Problems to solve
A - In the backhoe feet thread below, how thick are the plates squared up for use as spacers?
B - Reproduce the passage of the backhoe feet thread below that opens with the words "That's all for" and closes with "than my basement...".

Backhoe Feet

/ Backhoe Feet #1  

3RRL

Super Member
Joined
Oct 20, 2005
Messages
6,931
Location
Foothills of the Giant Sequoia's, California
Tractor
55HP 4WD KAMA 554 and 4 x 4 Jinma 284
Being that my Nardi Backhoe is mounted kinda tall on the big Kama, the stabilizer legs could stand to go down farther. On uneven ground they don't give good enough support 'cause they're too short. So I decided to cut off the feet to make them taller.:confused:





 
/ Backhoe Feet
  • Thread Starter
#2  
I've been so darn busy I hadn't really thought everything through. I'm just going to put some spacers in between the pivots and the feet and see how that works.

I milled off the feet so they were flat again. (flat feet for more height :confused: )



Then squared up some 3/4" thick plates to use as the spacers. They are 4" tall, but I figure I lost some from the OEM parts when I sawed and milled the feet and pivot parts. Net gain should be about 3-1/2" or so.



That's all for now. I was trying to think up a more elaborate mod like making the feet self-leveling? But this one is pretty straight forward, huh? Better keep it simple for now. Tomorrow, if I have time, I'll mill the pivot parts flat and weld them all together and see what that looks like. Maybe I should drill another pivot location in case I want to move them lower again? What do you think
 
/ Backhoe Feet #3  
Rob - I'm going to start keeping metrics on how much of your tractor is custom vs. stock. You're probably at 30% custom so far - I'll bet in 5 years you'll be 75% and in 10 - 100%... :D :D :D

So, when are you going to turbocharge the thing and chrome the wheels? !:cool: :cool:

PS - I'm very jealous of your fabrication skills. The tent at your property is better outfitted for metal work than my basement...
 
/ Backhoe Feet
  • Thread Starter
#4  
Hazmat,
You are too cool man ... thanks. That is one of the reasons I bought a Chinese tractor in the first place. I knew I would be doing mods like this and the others no matter what kind I got. It gave me a bigger budget for my add-on toys.:) It's almost like my Harleys. I bought them stock and have about twice as much into them with mods and upgrades! Except the stock Harleys are expensive to start with.

I got a little more done on the feet...

Material provided
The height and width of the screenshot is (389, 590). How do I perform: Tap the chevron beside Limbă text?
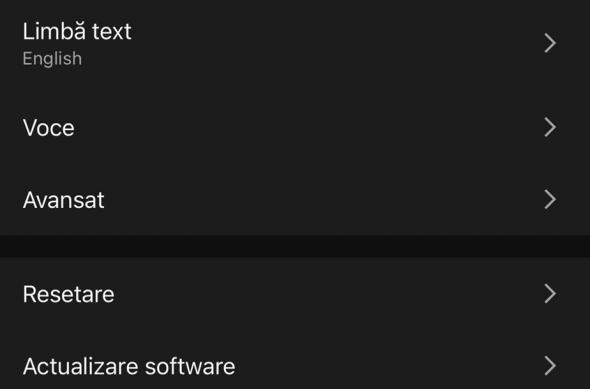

Complete answers
A - 3/4" thick

B -
That's all for now. I was trying to think up a more elaborate mod like making the feet self-leveling? But this one is pretty straight forward, huh? Better keep it simple for now. Tomorrow, if I have time, I'll mill the pivot parts flat and weld them all together and see what that looks like. Maybe I should drill another pivot location in case I want to move them lower again? What do you think
 
/ Backhoe Feet #3  
Rob - I'm going to start keeping metrics on how much of your tractor is custom vs. stock. You're probably at 30% custom so far - I'll bet in 5 years you'll be 75% and in 10 - 100%... :D :D :D

So, when are you going to turbocharge the thing and chrome the wheels? !:cool: :cool:

PS - I'm very jealous of your fabrication skills. The tent at your property is better outfitted for metal work than my basement...